Rezension

Oxford und der Erste Weltkrieg

Die Buchbinderin von Oxford -

Die Buchbinderin von Oxford
von Pip Williams

Bewertet mit 5 Sternen

Nachdem ihre Mutter früh verstorben ist, fühlt sich die junge Peggy Jones für ihre "besondere" Zwillingsschwester Maude verantwortlich, nur von der zumeist abwesenden Tilda, der besten Freundin der Mutter, unterstützt. Die Schwestern wohnen auf einem kleinen Kanalboot voller Bücher und arbeiten gemeinsam in der Buchbinderei der Oxford University Press im Arbeiterviertel Jericho. Peggy, die bei der Arbeit oft ermahnt wird, sie solle "die Bücher binden und nicht lesen", träumt davon, in ein neues Leben auf der anderen Seite von Oxford aufzubrechen und am Somerville College, dem für Frauen gegründeten College der Universität Oxford, zu studieren. Als der Erste Weltkrieg ausbricht und immer mehr Männer in den Krieg ziehen, verändert sich die Situation für die Frauen in der Heimat und Peggy erschließen sich neue Möglichkeiten, während Tilda als Kriegskrankenschwester nach Frankreich aufbricht und viele geflüchtete Belgier in Oxford ankommen.....

Nach dem außergewöhnlichen und charmanten Erstlingswerk der Sozialwissenschaftlerin und Autorin Pip Williams "Die Sammlerin der verlorenen Wörter" legt diese nun mit "Die Buchbinderin von Oxford"  den von mir ersehnten zweiten Roman vor. "Die Buchbinderin" ist dabei keine Fortsetzung des Debütromans; allerdings werden Orte und Figuren ganz nebenbei wieder aufgegriffen und das "Frauenwörterbuch" findet Einzug, was ich bezaubernd fand.

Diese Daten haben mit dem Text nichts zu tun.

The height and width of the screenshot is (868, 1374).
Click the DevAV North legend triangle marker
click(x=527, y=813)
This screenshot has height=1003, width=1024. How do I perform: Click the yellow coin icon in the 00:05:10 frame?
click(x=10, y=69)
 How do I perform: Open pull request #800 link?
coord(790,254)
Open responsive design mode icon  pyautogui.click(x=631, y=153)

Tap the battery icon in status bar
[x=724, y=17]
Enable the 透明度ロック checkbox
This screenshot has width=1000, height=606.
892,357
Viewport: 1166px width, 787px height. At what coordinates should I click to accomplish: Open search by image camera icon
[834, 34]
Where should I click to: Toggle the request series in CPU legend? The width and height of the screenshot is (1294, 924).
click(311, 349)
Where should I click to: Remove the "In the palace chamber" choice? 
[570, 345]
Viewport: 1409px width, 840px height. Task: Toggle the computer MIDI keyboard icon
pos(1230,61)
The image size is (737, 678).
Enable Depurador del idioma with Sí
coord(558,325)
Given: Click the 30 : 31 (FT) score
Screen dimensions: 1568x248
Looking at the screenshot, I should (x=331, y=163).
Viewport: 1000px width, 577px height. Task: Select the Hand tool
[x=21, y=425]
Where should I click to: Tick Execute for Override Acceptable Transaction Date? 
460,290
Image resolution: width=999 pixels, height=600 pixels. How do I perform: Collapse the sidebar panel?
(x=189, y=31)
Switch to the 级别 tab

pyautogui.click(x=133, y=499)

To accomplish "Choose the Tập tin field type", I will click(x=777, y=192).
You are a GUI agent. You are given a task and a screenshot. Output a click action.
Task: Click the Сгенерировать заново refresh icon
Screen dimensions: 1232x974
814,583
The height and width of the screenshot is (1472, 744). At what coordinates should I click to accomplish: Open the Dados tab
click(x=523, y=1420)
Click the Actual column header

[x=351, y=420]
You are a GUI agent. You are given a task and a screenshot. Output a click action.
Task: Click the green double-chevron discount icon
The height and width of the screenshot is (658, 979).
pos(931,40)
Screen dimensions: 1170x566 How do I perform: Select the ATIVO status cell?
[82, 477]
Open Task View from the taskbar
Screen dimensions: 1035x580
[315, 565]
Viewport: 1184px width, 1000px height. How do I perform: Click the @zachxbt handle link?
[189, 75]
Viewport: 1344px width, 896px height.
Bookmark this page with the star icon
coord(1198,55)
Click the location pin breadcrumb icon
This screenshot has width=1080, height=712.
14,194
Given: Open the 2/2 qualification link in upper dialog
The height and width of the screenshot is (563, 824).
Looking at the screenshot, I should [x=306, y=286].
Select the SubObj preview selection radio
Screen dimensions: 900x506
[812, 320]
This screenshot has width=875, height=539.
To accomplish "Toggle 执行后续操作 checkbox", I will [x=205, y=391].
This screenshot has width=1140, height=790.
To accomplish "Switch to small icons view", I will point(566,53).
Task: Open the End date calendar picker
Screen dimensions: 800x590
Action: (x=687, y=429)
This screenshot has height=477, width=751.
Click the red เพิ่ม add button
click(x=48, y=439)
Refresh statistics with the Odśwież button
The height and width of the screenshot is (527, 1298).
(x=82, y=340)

Auch dieser historische Roman von Pip Williams ist wieder sehr ruhig und die Geschichte fließt langsam dahin. Wer einen historischen Roman mit viel Action und atemloser Spannung erwartet, sollte von diesem Buch die Finger lassen; mir hat der sanfte, anspruchsvolle Schreibstil der Autorin jedoch sehr gefallen, der mit viel Tiefe, detaillierten Beobachtungen und genauer Recherche daherkommt und mich von Anfang bis Ende in seinen Bann zog.

Dass es bei diesem Roman um das Thema des Buchbindens geht und die Autorin mit vielen Details und Fachbegriffen aufwartet, ist für Bücherliebhaber durchaus ein Genuss. Auch viele bedeutende Bücher, die zu jener Zeit bei der Oxford University Press - vielleicht von Peggy - gefalzt wurden, spielen eine Rolle. Nach fünf von ihnen sind die fünf Teile des Romans benannt.

Was mich aber absolut faszinierte, ist der unerwartete Blickwinkel, aus dem die Autorin die Zeit des Ersten Weltkrieges darstellt: während die meisten Zeugnisse dieser Zeit von Männern stammen und sich damit unweigerlich auf die Erfahrungen derer beziehen, die gekämpft haben und gefallen sind oder sich für diejenigen interessieren, die zuhause warten und trauern, stellt die Autorin in diesem Buch die Frauen in den Mittelpunkt, die zuhause ihrer Arbeit nachgehen und die, die gezwungen sind, ihre Heimat zu verlassen. Und während es zumeist um gebildete Frauen und solche aus der Oberschicht geht, stehen hier bewusst die Schwestern Peggy und Maude aus der Arbeiterklasse im Zentrum des Geschehens. 

Ein besonderes Augenmerk hat die Autorin stets auf die - zu dieser Zeit noch beklagenswert mangelhaften - Frauenrechte, ihre schlechte Ausbildung, die Trennung der Arbeitsbereiche nach Mann und Frau und die nur langsam wachsende Zustimmung zu einem Frauenwahlrecht.

Die Figuren werden authentisch geschildert und man erhält beim Lesen einen tiefen Einblick in ihre Gefühlswelt; dabei wird Freude wahr. aber auch Enttäuschungen und Negatives nicht ausgespart. was manchmal nur schwer auszuhalten ist - und jede einzelne Figur hat ihre Ecken und Kanten. Aufwühlend sind in diesem Zusammenhang die (kursiv gedruckten) Briefe Tildas an Peggy mit ihren Eindrücken von der Militärbasis Étables und ihre Art, mit den Schrecken umzugehen und die Beschreibungen des belgischen Offiziers Baastian, dem das halbe Gesicht weggerissen wurde und der nunmehr propagiert "nicht den Kopf zu verlieren".

Pip Williams hat wieder einen außergewöhnlichen Roman geschrieben, auf den es lohnt, sich einzulassen und mitzufühlen und der noch lange nachhallt.